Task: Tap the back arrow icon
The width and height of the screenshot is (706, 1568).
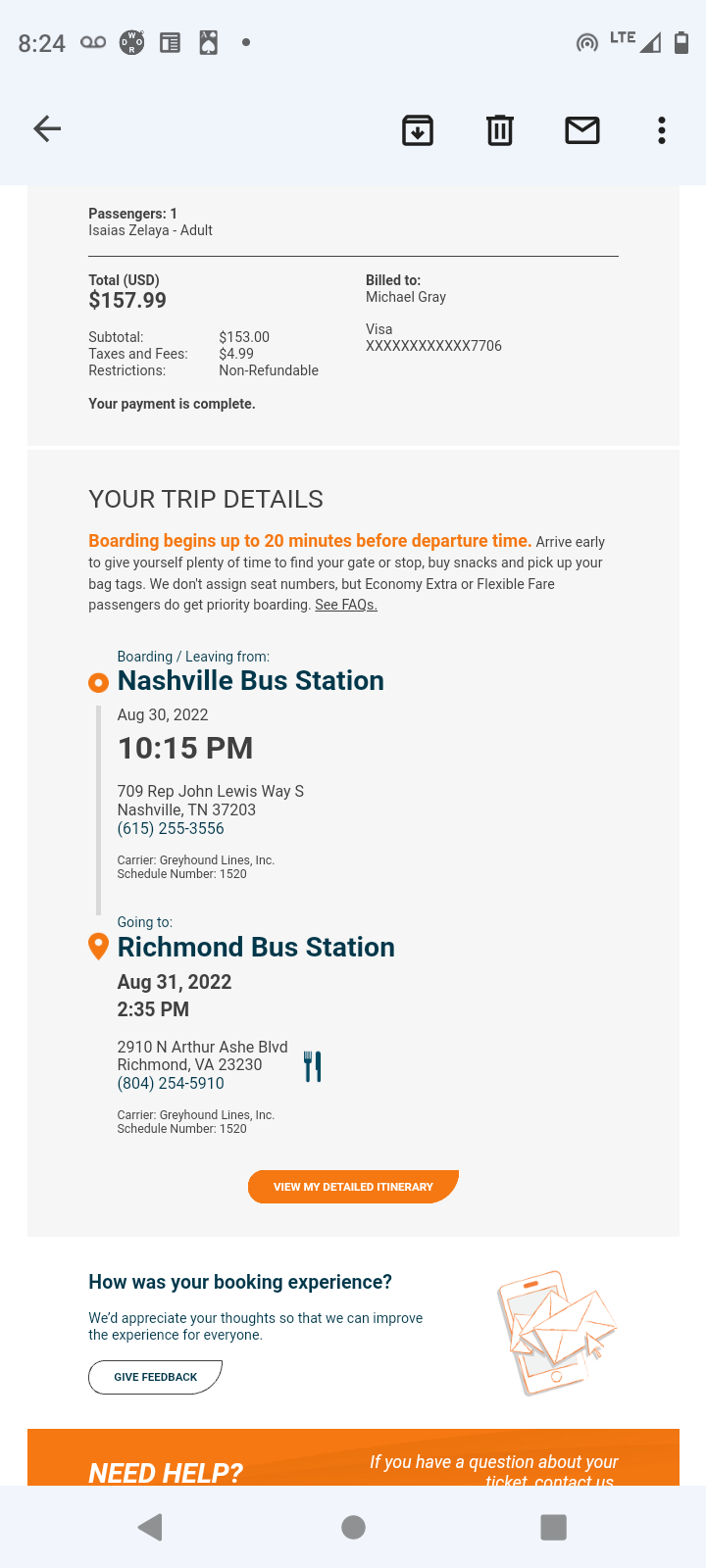Action: [47, 129]
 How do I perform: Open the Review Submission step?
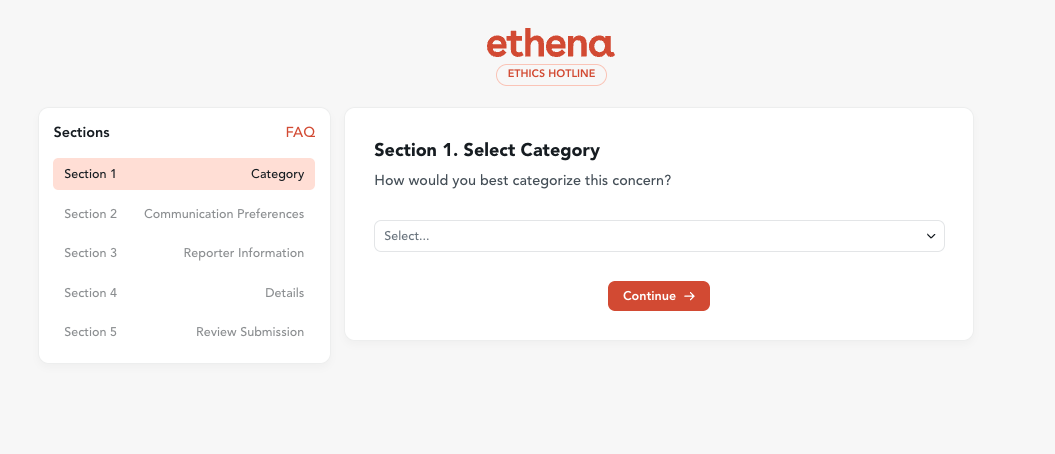(x=250, y=332)
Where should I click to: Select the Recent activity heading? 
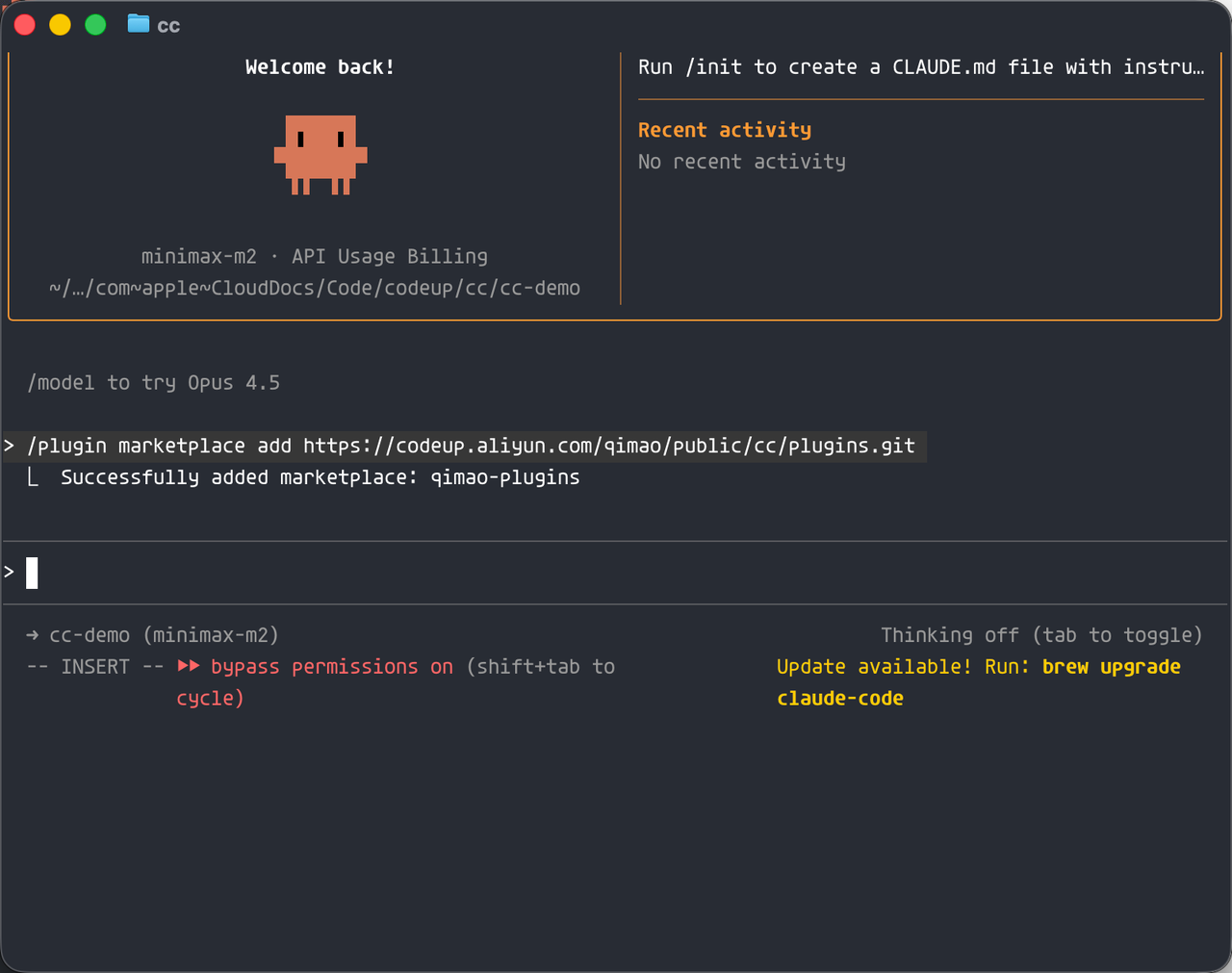pyautogui.click(x=724, y=130)
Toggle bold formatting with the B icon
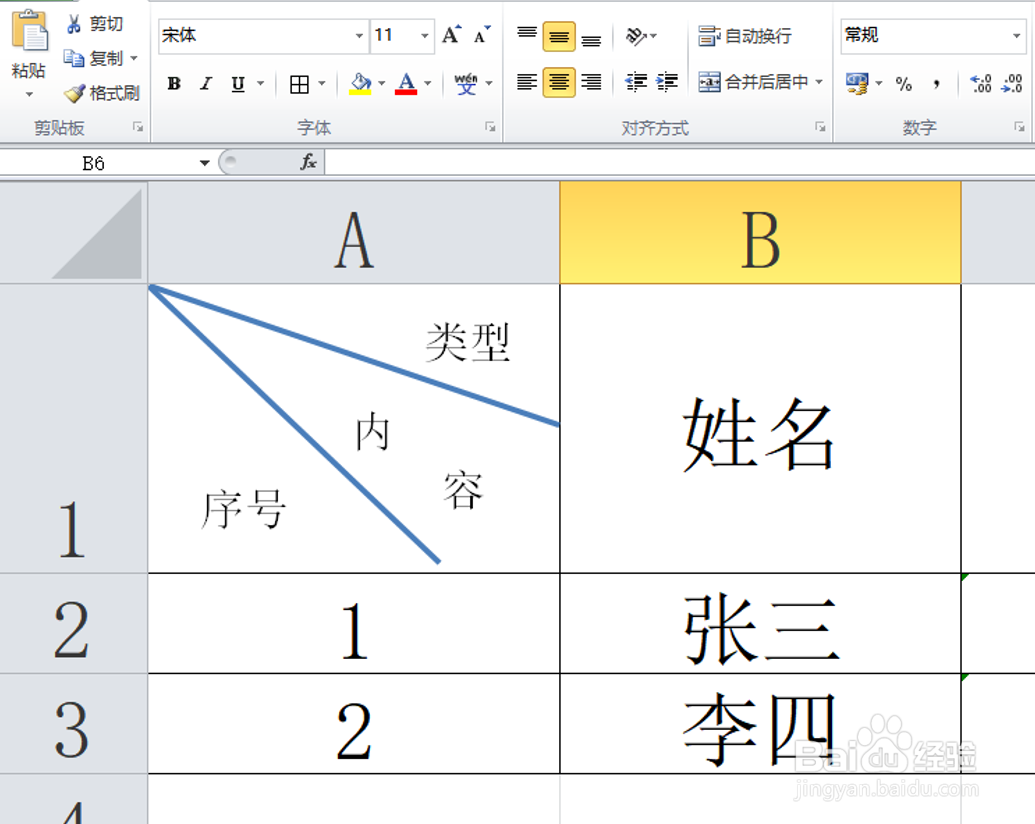Screen dimensions: 1035x824 click(x=175, y=83)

* * *

About this task → Copy the records exactly, leaving out every picture.

Response →
Task: Tap the back arrow icon
The width and height of the screenshot is (706, 1568).
Action: [47, 129]
 How do I perform: Open the Review Submission step?
(x=250, y=332)
Where should I click to: Select the Recent activity heading? 
pyautogui.click(x=724, y=130)
Toggle bold formatting with the B icon
Screen dimensions: 1035x824 click(x=175, y=83)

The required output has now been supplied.